ラウルも家族は帝国から逃れたとは言え付き合いのあった人々から切り離された生活を送っている。気持ち的にちょっと物足りない。
「妾がおるではないか」と魔王ミカが言ったがそれはそれでちょっと寂しいのである。
その帝国も滅亡してしまい、友人たちは今何をしているのか? とちょっと落ち込む。
鍛錬に打ち込むことで陰を振り払う。
そんな彼を見て、魔王ミカは言った。
「帝国の住民の中から魔界に亡命してきた者がいるぞ。和平派だった連中じゃ。そなたの知り合いもおるようじゃ」
「本当ですか。居場所を与えて頂けませんか」
「もちろんじゃ、丁重に扱う。そなたの知り合いというだけでなく、妾は人族が好きじゃからな。時々、呆れた振る舞いをするが、まあいつも許しておる」
魔王ミカは母性を持つ存在である。
数日後、難民が魔王城に集まり懇談会が開かれた。ラウルは、剣の師匠の姿を見つけ嬉しくなって声を掛けた。
「テカ様、お元気そうでなによりです」
「おう、ラウルか。魔王の婿になったという話は本当だったのだな。

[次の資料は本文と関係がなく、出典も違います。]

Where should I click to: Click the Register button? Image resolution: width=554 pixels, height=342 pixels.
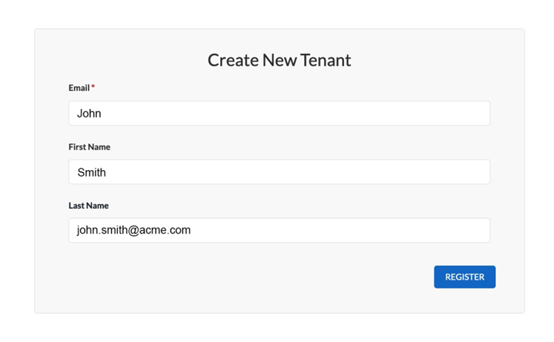click(x=464, y=277)
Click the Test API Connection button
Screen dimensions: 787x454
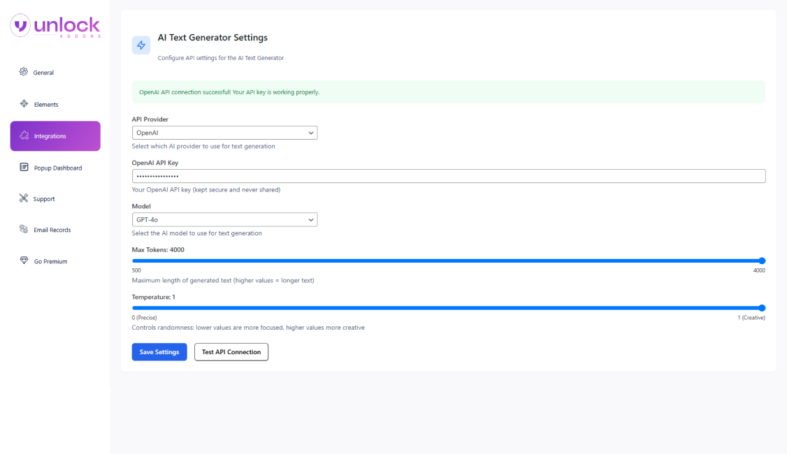pyautogui.click(x=231, y=351)
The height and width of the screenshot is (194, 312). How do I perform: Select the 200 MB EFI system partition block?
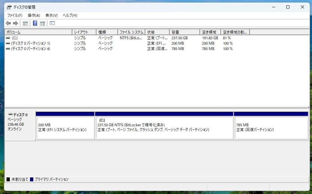(65, 127)
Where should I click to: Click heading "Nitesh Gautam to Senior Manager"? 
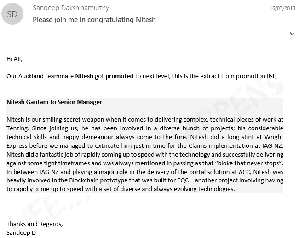(x=54, y=102)
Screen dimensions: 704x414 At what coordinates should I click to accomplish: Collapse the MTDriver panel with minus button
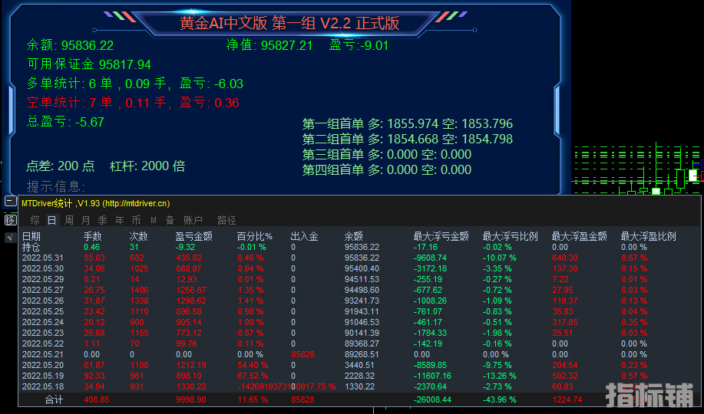coord(10,202)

儂だけでは無いぞ、ムコイもザイもおる。皆、和平派で冷や飯食わされていた連中じゃ」
ムコイとザイは駆け寄ってきて肩を抱いた。
「良かったなぁ。どうなることかと思ったぞ」
「魔界はどうだ? 蛮族だと思っていたが、思いのほかレベル高いな」
口々に言う。ま、仕方ない。自分も魔界は未開の地だと思い込んでいたのだ。
「ああ、実は正反対だったんだ。先進地だよ、ここは。学ぶべきものは多い」
ラウルは噛みしめるように言った。あのとき、大使の従者として来てなかったら動乱で家族はどうなっていたことか?
「そういえば、ザイのご両親は?」
ムコイは残念そうに首を振った。
「死んだよ。処刑された。ザイの両親は和平派の急先鋒だったからな」
ラウルはどんな顔をすれば良いのか見当が付かず俯いた。ザイは、不幸を振り切るように笑顔で、
「みんなとこうして話せるだけで嬉しいよ!」
と言った。
「すまない」とポツリと言ったラウルに向かって、
「お前がやったことじゃないだろ。主戦派の王子たちが悪かったんだ」
と、言って、ラウルは涙目になった。全権大使として帝国に行ったときにもう少しなんとかできればと思ったのだ。だが、ラウルを人質に取られるのを危惧した魔王ミカに止められたのであった。
テカがその様子を見て助け船を出した。
「魔王様に挨拶させてくれ。これから、ここに住むんだからな。いい人なんだろう?」
その言葉にラウルは微笑んで応えた。